GOLD PRICE VIEWS:
- Gold prices held a profit after a 2.9% increase over the last 3 trading sessions
- Disappointing indicators of Chinese retail and industrial production reduced awareness of risks
- Prices are looking for immediate resistance to $ 1,785, a breach of which could open the door to further benefits
Gold took place stably during Tuesday A.PAC session after an increase of 2.9% in the last three trading days. Risk sentiment became sour after China reported disappointment Retail and industrial production July figures highlighting downward pressure during viral recurrence and severe weather conditions.

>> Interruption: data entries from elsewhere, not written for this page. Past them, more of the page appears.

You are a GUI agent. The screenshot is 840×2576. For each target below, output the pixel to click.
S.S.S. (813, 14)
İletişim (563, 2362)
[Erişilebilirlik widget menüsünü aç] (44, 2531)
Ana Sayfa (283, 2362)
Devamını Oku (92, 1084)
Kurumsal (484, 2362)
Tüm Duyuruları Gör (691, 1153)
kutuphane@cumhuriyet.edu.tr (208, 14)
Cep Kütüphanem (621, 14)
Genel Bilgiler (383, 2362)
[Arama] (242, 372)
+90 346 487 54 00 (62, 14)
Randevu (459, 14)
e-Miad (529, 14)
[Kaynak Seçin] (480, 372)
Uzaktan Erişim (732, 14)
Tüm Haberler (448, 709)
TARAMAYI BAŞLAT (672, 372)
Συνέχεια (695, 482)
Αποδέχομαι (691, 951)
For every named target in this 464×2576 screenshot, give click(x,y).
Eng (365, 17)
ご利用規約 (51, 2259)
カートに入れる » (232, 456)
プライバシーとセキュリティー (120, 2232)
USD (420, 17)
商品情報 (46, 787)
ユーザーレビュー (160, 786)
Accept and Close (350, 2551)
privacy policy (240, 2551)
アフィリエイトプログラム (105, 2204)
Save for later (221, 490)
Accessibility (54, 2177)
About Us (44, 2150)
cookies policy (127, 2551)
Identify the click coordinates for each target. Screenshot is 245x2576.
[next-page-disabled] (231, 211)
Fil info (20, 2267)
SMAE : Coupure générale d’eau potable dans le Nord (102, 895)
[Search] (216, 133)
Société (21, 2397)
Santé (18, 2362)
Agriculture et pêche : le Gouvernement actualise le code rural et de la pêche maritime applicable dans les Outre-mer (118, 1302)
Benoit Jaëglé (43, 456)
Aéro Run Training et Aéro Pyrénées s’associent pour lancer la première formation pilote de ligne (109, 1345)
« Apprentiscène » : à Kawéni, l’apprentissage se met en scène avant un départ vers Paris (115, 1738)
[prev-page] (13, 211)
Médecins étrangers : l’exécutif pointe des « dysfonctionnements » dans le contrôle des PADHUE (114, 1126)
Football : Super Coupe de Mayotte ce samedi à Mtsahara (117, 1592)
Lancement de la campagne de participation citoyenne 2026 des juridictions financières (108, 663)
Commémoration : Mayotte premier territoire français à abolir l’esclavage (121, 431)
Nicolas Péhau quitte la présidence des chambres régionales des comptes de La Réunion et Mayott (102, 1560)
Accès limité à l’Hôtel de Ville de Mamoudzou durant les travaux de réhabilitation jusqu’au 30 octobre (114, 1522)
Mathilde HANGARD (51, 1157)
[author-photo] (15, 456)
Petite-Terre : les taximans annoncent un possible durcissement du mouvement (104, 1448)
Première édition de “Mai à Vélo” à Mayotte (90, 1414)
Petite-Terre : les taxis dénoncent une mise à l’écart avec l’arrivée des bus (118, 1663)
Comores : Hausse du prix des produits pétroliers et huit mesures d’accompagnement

Growth rate industrial production measured to 6.4% in July, which is 4th consecutive monthly declines (graph below). This lost market expectations for 7.8% growth. Retail economic growth slowed to 8.5%, from 12.1% a month ago, well below the 11.5% forecast. This suggests that the Delta option and the flood control measures in Henan Province have had a greater than expected impact on consumer spending and production. As a result, APAC shares fell sharply and asylum-related assets rose. Precious metals benefited from Friday against this background.
Chinese industrial production and retail – The past 12 months
Source: Bloomberg, DailyFX
Looking to the future, traders are looking at Wednesday FOMC meeting minutes Details of the Fed’s political outlook. In addition, US retail figures and RBNZ interest rate the decision is also in focus.
Technically, gold prices rose from a four-month low DXY US dollar index back. Prices are challenging iintermediate resistance level at 1785 – 61.8% fibonacci retracement. Failed to infringe 1,785 can provide immediate support for retreat to 1750. MACD indicator is beginning to take shape bullish crossover, suggesting that the uptrend may be building.